Oklahoma—In the May 24 report, compared to the last report, storms across Oklahoma have slowed down some hay trade as well as hay baling. Wheat hay movement has picked up but not enough to say the demand is high. Old-crop hay continues to move lower in price as the new hay season starts. There are still some barns full of old-crop hay that are trying to be sold and emptied for new-crop hay. Wheat harvest has started in parts of Oklahoma. The rest of Oklahoma’s wheat harvest will begin in the coming weeks, which might slow down more trade. Next report will be released June 7.

Texas—In the May 17 report, hay prices are mostly steady. Trading activity is moderate on moderate buyer demand. Supplemental livestock feeding is spotty in portions of the west, Panhandle, and Hill Country due to abnormally dry conditions. According to USDA-NASS, national hay inventories were at their lowest levels since the reporting began in 1974. However, Texas A&M Agrilife Extension stated that prospects for higher hay yields this season are being fueled by heavy rainfall across the central, south central and east Texas hay production regions. Coupled with warmer nighttime temperatures, these conditions have helped spark growth of warm-season forages used in hay production. Pricing on new crop hay still remains at last years higher price point so far, as hay producers are still facing high input costs and trying to determine if the rains will continue. Demand has also been somewhat limited as spring pastures are holding stocking rates in most regions in the meantime. Next report will be released May 31.

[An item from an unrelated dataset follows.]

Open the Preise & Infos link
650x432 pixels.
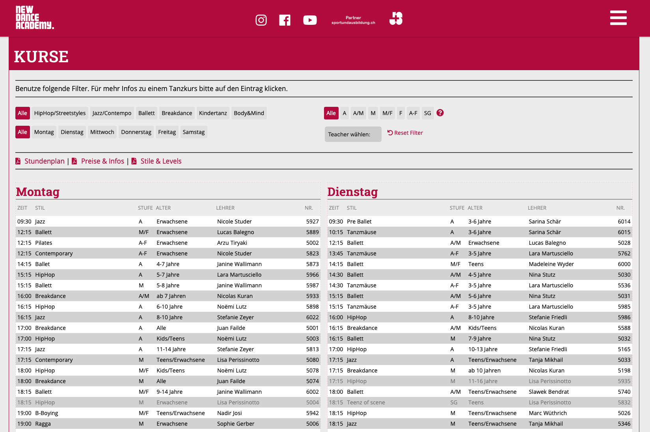pos(102,161)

South Dakota—In the May 24 report, compared to last report, demand has been steady and some farmers have started cutting. Demand is expected to pick up in when first crop is cut. It has been raining which has been slowing farmers down. South Dakota is mostly under normal soil conditions except for western South Dakota is under abnormally dry to moderately dry soil conditions.

New Mexico—In the May 24 report, compared to last report, hay sales are steady and the demand is low in some parts of the state. There has been some hail reported on the east side of the state and little to no moisture for the rest of the state. Alfalfa hay for the first cutting is 64% complete, southern part of the state are 3% into their second cutting. According to National Agricultural Statistics Service New Mexico field office May 19, hay and roughage supplies were reported as 41% very short, 50% short, 8% adequate, and 1% surplus, compared with 40% very short, 53% short, and 7% adequate last week.

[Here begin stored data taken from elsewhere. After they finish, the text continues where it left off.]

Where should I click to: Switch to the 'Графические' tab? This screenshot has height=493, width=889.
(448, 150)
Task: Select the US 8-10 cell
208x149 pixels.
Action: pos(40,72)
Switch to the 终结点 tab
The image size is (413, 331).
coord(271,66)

Wyoming—In the May 23 report, compared to last week, all reported hay sold steady on a thin test. Demand was very light. Overall, most alfalfa fields are a tick behind schedule as cold or cooler weather has been prevailing. Some reports of 32 degree temperatures early May 22 across the state. Frost like conditions slow the growth of forages. Some producers are busy in the fields planting new crop alfalfa in there crop rotation.

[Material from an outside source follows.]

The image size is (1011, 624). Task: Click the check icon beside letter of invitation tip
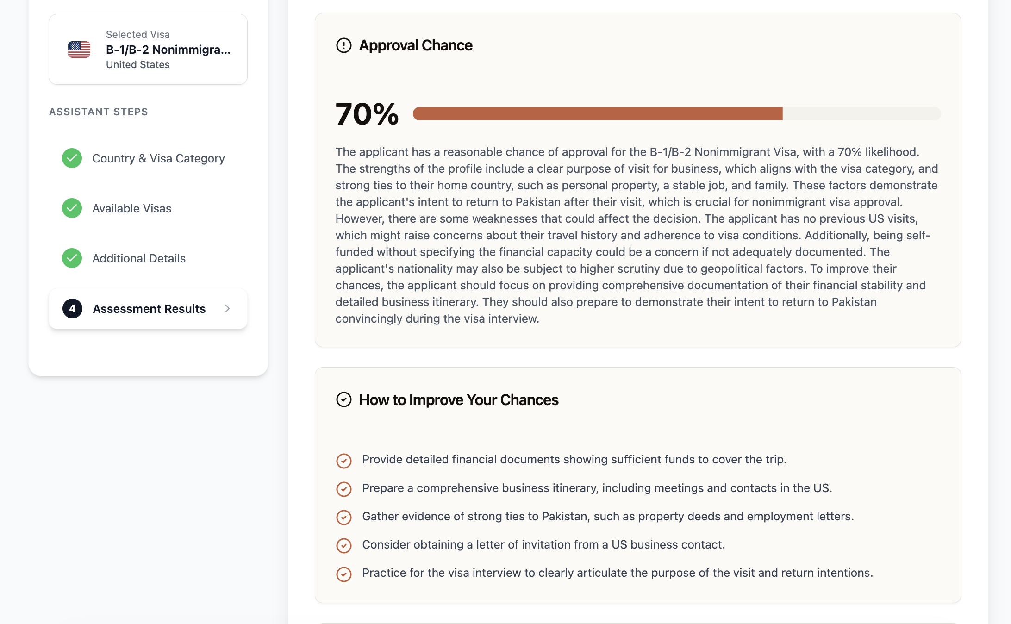pos(344,546)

Montana—In the May 24 report, compared to last report, hay sold generally steady in a narrow comparison. Hay sales were light this week. Rain and snow was very beneficial to drought plagued locations especially in central Montana where hay production is the heaviest. Local demand for hay has lighten as most ranchers have turned out for the summer. Hay to ship to Canada has started to slow as well as they near turnout time. A large portion of the hay in todays report is destined for Canada. Carry over hay supplies have lightened and many report lighter carry over than previously thought after the last month of heavy movement. Most producers are reporting carry over between 500 to 2,500 tons, depending on the size of the operation. Much of the hay that was purchased remains in producers hands or still on the edge of their fields as many ranchers opted to take delivery in the summer or early fall. Demand for straw is light as heavy straw supplies continue to be seen especially in the northern portion of the state.